Russia-backed threat actors have attacked a wide range of organizations in a device-code phishing campaign that has been active since at least August of 2024.
Microsoft Threat Intelligence warned in a blog post Thursday that a Russia-linked threat group it tracks as Storm-2372 is using a specific phishing technique that games the device-code authentication flows for applications in order to capture tokens, which the attackers then use to gain access to targeted accounts. The post warned that Storm-2372's "active and successful" campaign created lures that mimicked Microsoft Teams, Signal and WhatsApp.
According to Microsoft, Storm-2372 has targeted government entities and organizations in the IT, defense, telecommunications, health, higher education, and energy sectors across Europe, North America, Africa, and the Middle East.
Device codes are numeric or alphanumeric codes that are used to authenticate an account on a device that cannot complete the interactive authentication web flow. In device-code phishing attacks, threat actors prompt the application or service to generate a device code and then trick the targeted users into entering it into a legitimate sign-in portal.
"This grants the actor access and enables them to capture the authentication—access and refresh—tokens that are generated, then use those tokens to access the target's accounts and data," Microsoft Threat Intelligence said in the blog post. "The actor can also use these phished authentication tokens to gain access to other services where the user has permissions, such as email or cloud storage, without needing a password."
Storm-2372 Intensifies the Phishing Campaign
The phishing attacks appear to have escalated. In an update to the post published on Friday, Microsoft warned that in the past 24 hours Storm-2372 had begun using the client ID for Microsoft Authentication Broker, which allows attackers to receive a refresh token. Threat actors can use the refresh token to request another authentication token that registers an actor-controlled device within Microsoft's Entra ID.
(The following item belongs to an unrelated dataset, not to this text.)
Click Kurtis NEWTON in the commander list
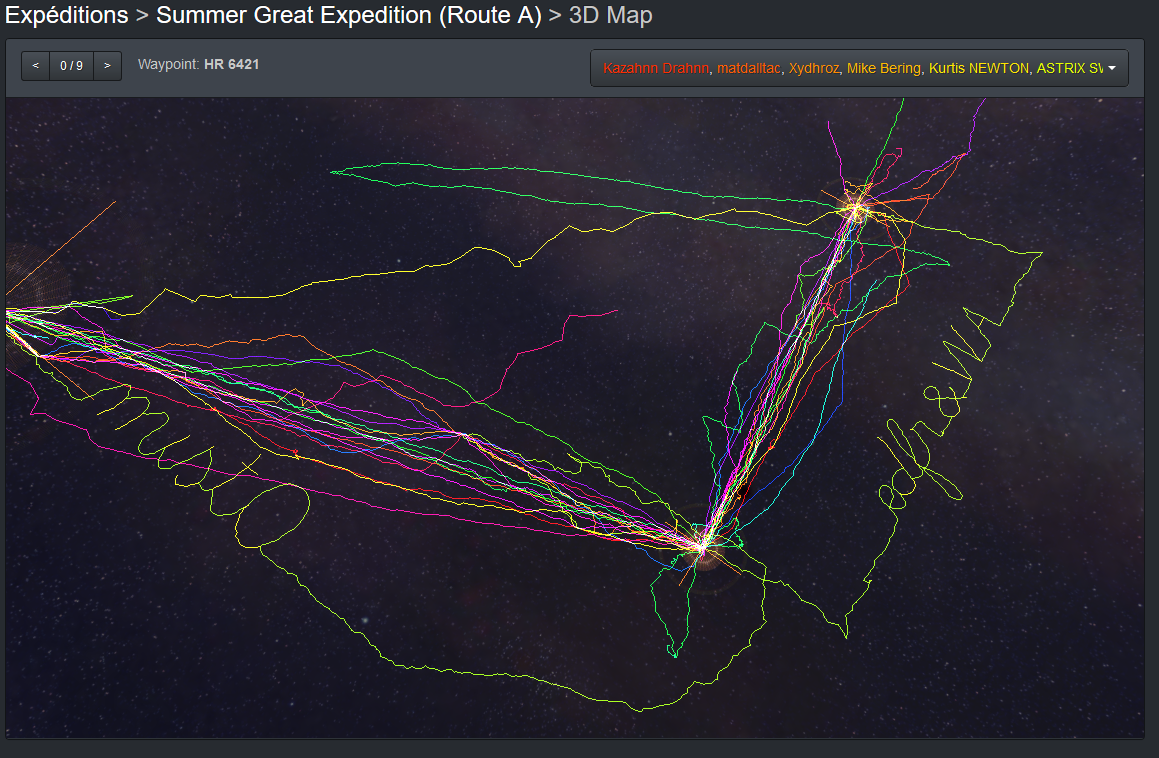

"With the same refresh token and the new device identity, Storm-2372 is able to obtain a Primary Refresh Token (PRT) and access an organization's resources," the update said. "We have observed Storm-2372 using the connected device to collect emails."
Microsoft Authentication Broker is a component of the Microsoft Authenticator applications. Cybersecurity Dive contacted Microsoft for comment but the company had not responded at press time.
Volexity observed similar threat activity in which suspected Russian threat actors were using the client IDs for both Microsoft Office and Microsoft Teams. In a blog post last week, the cybersecurity company said the most effective defense against device code phishing attacks is creating conditional access policies that completely prohibit device code authentication for an organization's Microsoft 365 tenant.
The device code techniques are particularly dangerous because the phishing emails don't carry malicious links or attachments and aren't easily identified by cybersecurity products, according to Volexity’s post. "Volexity's visibility into targeted attacks indicates this particular method has been far more effective than the combined effort of years of other social-engineering and spear-phishing attacks conducted by the same (or similar) threat actors," the blog post said.